» **Provided passage**
====
Columns


Standard C

The Header <setjmp.h>

P.J. Plauger


P.J. Plauger is senior editor of The C Users Journal. He is secretary of the ANSI C standards committee, X3J11, and convenor of the ISO C standards committee, WG14. His latest book is The Standard C Library, published by Prentice-Hall. You can reach him at PJP%plauger@.uunet.uu.net, uunet!plauger! pjp.

Introduction

The C programming language does not let you nest functions. You cannot write a function definition inside another function definition, as in:

int f(void)
   {  /* outer function */
   int g(void)
      {  /* NOT PERMITTED */
      .....
The major effect of this restriction is that you cannot hide function names inside a hierarchy. All the functions that you declare within a given translation unit are visible to each other. That is not a major drawback — you can limit visibility by grouping functions within separate C source files that belong to different translation units.

C does, however, suffer in another way because of this design decision. It provides no easy way to transfer control out of a function except by returning to the expression that called the function. For the vast majority of function calls, that is a desirable limitation. You want the discipline of nested function calls and returns to help you understand flow of control through a program. Nevertheless, on some occasions that discipline is too restrictive. The program is sometimes easier to write, and to understand, if you can jump out of one or more function invocations at a single stroke. You want to bypass the normal function returns and transfer control to somewhere in an earlier function invocation. That's often the best way to handle a serious error.
====
» **Records**
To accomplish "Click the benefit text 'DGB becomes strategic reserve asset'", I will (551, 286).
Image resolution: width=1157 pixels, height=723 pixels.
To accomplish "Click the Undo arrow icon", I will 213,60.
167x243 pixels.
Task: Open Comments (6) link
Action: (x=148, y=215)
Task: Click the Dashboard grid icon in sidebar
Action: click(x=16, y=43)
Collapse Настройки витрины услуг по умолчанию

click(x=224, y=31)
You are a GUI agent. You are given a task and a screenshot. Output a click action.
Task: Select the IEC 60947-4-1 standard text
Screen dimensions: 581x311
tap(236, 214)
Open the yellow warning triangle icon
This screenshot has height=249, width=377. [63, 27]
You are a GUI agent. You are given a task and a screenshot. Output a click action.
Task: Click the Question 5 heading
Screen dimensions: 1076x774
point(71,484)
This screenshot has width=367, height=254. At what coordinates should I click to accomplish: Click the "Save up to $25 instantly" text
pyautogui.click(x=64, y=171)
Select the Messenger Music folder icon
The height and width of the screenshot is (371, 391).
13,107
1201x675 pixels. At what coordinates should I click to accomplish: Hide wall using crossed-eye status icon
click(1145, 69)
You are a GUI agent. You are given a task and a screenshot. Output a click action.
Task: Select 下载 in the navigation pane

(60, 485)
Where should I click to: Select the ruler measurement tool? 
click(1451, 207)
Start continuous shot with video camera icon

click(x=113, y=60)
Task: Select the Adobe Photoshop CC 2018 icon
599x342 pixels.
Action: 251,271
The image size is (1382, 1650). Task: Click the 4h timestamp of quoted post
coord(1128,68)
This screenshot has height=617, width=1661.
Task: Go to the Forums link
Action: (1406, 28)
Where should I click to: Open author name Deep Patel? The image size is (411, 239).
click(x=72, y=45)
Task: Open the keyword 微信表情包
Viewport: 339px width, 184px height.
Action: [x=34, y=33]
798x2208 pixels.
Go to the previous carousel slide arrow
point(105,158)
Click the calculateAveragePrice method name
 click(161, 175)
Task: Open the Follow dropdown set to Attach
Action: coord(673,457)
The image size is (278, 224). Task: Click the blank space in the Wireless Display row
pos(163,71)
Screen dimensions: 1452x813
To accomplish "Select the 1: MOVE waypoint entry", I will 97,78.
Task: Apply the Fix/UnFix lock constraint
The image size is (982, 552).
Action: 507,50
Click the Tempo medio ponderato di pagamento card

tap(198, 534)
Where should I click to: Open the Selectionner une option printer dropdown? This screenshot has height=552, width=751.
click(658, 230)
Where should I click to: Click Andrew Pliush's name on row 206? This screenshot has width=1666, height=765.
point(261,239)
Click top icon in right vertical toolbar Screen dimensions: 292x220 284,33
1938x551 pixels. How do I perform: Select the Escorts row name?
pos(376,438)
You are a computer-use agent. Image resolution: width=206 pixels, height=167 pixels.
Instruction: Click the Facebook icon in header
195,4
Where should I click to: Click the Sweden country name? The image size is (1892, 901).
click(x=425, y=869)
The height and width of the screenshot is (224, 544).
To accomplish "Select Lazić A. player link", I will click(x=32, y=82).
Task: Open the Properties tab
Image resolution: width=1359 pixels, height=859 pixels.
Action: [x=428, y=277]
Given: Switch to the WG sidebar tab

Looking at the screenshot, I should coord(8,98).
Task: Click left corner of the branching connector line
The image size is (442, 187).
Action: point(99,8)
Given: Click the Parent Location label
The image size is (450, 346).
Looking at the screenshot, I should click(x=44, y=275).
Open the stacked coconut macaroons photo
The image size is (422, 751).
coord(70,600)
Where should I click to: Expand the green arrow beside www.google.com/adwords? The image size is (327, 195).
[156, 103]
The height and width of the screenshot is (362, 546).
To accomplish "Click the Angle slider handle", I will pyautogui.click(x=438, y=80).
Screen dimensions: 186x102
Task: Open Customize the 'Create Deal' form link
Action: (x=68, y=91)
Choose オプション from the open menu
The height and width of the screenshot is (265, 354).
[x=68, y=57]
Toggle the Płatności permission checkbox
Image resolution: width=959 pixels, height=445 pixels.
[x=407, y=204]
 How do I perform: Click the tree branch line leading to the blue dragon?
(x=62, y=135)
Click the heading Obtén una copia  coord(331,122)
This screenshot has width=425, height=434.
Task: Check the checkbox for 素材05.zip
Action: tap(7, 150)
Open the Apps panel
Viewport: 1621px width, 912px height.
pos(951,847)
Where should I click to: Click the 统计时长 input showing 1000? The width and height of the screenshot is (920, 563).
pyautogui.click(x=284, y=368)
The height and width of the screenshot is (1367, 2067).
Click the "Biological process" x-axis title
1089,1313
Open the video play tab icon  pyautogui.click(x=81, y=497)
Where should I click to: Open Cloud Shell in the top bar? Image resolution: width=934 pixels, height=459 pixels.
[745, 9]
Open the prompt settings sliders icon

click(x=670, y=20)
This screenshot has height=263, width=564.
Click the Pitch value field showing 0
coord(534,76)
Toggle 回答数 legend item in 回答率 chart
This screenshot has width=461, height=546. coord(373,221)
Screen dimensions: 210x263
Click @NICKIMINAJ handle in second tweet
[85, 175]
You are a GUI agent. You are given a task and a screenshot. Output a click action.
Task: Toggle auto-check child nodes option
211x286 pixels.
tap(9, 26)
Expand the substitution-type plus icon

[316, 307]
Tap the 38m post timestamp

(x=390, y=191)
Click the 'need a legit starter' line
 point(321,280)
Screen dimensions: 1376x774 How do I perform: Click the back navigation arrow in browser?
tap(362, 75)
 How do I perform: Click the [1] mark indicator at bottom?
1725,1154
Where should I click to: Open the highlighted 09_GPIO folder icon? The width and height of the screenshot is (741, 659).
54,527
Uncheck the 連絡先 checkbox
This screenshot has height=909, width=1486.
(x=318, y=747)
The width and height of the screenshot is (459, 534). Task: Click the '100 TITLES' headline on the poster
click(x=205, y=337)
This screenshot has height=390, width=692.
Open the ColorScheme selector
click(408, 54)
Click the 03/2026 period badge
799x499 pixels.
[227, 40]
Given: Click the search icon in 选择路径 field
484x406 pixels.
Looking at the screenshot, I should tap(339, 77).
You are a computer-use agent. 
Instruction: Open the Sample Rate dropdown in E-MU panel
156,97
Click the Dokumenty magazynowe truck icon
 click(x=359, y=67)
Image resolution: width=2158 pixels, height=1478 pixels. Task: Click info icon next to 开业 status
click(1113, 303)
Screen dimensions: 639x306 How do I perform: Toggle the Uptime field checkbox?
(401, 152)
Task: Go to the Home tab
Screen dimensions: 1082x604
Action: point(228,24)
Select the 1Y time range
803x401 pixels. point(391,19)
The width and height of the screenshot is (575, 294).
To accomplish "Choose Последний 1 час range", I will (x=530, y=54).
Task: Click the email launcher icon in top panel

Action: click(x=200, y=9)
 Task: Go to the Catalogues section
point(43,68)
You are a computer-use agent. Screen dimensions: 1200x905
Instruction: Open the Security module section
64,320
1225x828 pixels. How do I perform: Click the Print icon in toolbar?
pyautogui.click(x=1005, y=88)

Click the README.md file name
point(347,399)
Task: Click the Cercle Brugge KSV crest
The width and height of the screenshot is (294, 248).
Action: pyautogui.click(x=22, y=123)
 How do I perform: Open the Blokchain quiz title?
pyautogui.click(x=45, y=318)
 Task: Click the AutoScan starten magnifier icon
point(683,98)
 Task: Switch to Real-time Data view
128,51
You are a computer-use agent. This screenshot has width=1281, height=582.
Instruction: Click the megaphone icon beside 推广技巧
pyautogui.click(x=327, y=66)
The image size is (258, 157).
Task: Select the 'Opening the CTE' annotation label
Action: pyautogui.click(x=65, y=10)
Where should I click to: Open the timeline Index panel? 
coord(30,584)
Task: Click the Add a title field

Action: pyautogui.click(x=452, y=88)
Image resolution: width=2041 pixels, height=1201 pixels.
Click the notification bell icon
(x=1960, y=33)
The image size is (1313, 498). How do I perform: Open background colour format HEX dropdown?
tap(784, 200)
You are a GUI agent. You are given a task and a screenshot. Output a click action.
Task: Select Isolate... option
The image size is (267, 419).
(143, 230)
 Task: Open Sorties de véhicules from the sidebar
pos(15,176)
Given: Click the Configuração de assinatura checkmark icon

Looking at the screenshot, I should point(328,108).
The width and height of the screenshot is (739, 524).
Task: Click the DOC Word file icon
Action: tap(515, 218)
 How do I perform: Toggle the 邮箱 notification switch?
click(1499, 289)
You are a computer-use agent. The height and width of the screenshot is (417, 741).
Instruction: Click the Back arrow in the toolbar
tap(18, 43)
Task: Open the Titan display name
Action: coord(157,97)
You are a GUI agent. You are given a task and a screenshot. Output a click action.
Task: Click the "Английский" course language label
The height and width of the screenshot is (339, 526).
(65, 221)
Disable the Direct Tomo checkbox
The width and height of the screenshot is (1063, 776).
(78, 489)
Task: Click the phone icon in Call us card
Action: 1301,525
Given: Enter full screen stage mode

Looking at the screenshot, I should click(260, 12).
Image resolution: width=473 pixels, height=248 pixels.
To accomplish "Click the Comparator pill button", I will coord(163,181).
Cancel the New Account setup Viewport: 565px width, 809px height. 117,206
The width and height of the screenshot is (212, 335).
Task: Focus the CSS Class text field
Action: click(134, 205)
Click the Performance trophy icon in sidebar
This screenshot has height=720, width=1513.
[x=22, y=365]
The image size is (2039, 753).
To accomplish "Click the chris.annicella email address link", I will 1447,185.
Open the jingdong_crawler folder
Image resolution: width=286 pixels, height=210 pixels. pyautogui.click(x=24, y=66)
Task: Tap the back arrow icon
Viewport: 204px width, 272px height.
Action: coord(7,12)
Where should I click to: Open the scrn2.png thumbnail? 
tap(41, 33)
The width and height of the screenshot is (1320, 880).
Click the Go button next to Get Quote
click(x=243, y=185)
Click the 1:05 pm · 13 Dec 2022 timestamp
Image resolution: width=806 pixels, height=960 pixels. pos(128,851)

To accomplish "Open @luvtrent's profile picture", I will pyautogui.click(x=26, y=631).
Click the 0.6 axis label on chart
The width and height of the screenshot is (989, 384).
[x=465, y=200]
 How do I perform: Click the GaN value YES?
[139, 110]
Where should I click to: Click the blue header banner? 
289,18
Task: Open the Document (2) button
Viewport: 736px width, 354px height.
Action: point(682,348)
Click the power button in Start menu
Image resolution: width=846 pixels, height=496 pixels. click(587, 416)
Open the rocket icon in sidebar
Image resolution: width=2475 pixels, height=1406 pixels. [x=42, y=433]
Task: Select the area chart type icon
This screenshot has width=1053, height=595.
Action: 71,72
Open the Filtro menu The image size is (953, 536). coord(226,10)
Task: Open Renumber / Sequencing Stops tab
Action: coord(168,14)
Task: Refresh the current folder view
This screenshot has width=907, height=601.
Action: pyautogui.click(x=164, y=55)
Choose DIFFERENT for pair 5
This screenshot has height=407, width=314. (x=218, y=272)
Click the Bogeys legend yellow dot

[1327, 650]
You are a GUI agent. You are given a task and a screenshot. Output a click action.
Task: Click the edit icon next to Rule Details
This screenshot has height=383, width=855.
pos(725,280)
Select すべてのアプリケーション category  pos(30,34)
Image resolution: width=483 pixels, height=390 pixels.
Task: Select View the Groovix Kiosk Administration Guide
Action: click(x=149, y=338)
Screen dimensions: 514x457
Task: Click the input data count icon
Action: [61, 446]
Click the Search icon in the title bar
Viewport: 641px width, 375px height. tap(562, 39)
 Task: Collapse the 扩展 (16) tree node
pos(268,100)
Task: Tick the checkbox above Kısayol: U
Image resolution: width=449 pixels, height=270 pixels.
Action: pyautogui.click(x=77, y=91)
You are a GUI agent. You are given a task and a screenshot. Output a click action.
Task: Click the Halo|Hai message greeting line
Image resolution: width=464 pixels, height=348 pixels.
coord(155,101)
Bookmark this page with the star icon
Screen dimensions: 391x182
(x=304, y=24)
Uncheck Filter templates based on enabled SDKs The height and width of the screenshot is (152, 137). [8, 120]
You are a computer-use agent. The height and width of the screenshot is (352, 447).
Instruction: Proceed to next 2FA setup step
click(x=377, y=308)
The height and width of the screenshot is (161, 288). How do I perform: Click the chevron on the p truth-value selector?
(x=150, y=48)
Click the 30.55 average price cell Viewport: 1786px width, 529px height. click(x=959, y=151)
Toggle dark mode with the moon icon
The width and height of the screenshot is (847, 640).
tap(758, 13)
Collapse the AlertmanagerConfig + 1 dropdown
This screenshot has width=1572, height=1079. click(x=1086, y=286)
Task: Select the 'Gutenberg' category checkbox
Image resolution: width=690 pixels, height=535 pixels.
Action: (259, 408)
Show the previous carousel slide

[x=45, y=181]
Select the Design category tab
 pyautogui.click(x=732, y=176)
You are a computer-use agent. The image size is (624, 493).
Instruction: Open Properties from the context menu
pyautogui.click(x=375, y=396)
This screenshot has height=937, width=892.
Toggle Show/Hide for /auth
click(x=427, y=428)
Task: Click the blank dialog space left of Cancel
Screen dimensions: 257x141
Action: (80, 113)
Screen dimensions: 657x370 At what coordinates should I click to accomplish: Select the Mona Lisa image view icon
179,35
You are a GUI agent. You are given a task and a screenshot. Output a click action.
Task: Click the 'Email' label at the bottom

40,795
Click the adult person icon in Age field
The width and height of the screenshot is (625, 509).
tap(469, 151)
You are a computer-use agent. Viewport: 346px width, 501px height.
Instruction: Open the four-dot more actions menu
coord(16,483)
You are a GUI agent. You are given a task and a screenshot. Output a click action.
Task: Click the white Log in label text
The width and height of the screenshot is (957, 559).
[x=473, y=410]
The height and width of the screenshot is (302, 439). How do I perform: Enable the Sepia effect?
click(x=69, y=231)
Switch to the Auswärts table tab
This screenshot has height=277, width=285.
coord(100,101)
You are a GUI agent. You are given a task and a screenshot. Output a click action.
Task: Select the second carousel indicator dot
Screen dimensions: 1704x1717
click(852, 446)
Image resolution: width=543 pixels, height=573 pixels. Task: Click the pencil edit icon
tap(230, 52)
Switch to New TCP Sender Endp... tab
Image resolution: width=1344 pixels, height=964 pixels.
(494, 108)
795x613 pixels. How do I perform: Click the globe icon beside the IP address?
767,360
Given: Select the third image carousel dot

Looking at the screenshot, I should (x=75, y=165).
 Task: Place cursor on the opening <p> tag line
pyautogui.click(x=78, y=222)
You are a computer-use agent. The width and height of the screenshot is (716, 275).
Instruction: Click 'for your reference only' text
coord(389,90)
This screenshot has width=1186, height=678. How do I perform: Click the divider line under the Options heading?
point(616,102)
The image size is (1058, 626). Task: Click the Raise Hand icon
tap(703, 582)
====
» **What is being asked**
Write out the part of the column that opens with the words containing "The Header <setjmp.h>" and closes with "int f(void)", swapping "function definition" for "procedure definition". The records come from a separate source.

» **Right answer**
The Header <setjmp.h>

P.J. Plauger


P.J. Plauger is senior editor of The C Users Journal. He is secretary of the ANSI C standards committee, X3J11, and convenor of the ISO C standards committee, WG14. His latest book is The Standard C Library, published by Prentice-Hall. You can reach him at PJP%plauger@.uunet.uu.net, uunet!plauger! pjp.

Introduction

The C programming language does not let you nest functions. You cannot write a procedure definition inside another procedure definition, as in:

int f(void)